Hatscarfgloves · 21/05/2024 21:12

I really love food. I love eating and I love cooking. BUT, I hate meal planning. I am so time poor rushing between work and child stuff that I have to do a weekly online shop. So, every week I have to plan meals and it takes ages.

I’m not sure if I can bear it (because I like variety), but I am thinking of having the same 5 meals every weekday, e.g. stir fry on Mondays, carbonara on Tuesdays etc etc. I think this would significantly reduce the time I currently spend planning the meals and doing the online shop.

Does anyone else do this? If so, I’d love to hear your weekly plan please!

OP posts:
catin8oots · 21/05/2024 21:19

There's a poster on here somewhere that does this like fab 8 week rotation thing on a similar premise to you - so same meals each night of the week but rotated over 6 or 8 weeks or whatever it is.
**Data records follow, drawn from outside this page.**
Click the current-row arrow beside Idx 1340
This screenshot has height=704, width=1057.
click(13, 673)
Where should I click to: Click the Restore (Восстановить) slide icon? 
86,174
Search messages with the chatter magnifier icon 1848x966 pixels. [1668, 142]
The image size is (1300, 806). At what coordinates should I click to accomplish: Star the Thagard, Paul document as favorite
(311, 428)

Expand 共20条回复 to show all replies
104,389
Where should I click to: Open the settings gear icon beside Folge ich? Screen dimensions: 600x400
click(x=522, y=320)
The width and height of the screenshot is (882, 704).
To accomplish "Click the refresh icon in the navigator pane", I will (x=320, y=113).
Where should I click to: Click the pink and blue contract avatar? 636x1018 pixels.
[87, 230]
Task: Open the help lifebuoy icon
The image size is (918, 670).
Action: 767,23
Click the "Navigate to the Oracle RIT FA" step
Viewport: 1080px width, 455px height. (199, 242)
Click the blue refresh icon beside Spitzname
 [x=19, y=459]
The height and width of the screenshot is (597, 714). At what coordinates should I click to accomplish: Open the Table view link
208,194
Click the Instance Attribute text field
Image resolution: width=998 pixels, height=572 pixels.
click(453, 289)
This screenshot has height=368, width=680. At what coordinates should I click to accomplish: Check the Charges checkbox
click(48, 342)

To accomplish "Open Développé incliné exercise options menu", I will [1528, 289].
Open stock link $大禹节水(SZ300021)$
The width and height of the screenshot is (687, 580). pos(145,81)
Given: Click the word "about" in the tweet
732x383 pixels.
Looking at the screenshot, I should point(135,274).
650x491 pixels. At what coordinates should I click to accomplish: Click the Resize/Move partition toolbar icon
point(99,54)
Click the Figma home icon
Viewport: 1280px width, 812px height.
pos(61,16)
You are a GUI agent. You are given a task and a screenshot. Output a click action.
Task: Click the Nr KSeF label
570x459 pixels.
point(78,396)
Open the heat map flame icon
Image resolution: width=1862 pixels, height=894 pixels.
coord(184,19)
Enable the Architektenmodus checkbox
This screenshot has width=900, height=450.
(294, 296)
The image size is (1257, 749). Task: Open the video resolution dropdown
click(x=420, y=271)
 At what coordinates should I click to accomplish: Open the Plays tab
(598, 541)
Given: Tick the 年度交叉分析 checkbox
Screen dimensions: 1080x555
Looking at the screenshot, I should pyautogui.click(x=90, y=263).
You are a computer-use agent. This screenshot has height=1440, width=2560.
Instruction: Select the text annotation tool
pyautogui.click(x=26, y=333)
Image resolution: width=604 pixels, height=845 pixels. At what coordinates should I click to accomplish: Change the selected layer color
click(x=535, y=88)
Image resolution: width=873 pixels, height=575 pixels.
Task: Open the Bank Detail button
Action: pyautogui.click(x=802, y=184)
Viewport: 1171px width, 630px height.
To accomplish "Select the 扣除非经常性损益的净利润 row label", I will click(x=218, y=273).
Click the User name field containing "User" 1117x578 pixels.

So Monday is a chicken dish, Tuesday a curry, Wednesday something else. It was all so simple but so varied.

I'm not describing it well but I was gobsmacked when I saw her meal plan and still kick myself years later that I didn't screenshot it

WilmaFlummox · 21/05/2024 21:22

This is what we do, and you’re almost there OP.

so Monday can be stir fry day - but 1 week it’s sticky beef, next week it’s salmon, following week chicken

Tuesday you can have carbonara 1 week because Tuesday could be pasta day - carbonara 1 week, bolognaise the next. Tomato the following week

Hatscarfgloves · 21/05/2024 21:40

But if I switch types of meals each week, e.g. pasta night can be any type of pasta, I don’t see how that reduces the planning and shopping? Because then I have to decide which pasta to have and change the shop accordingly. Or am I missing something?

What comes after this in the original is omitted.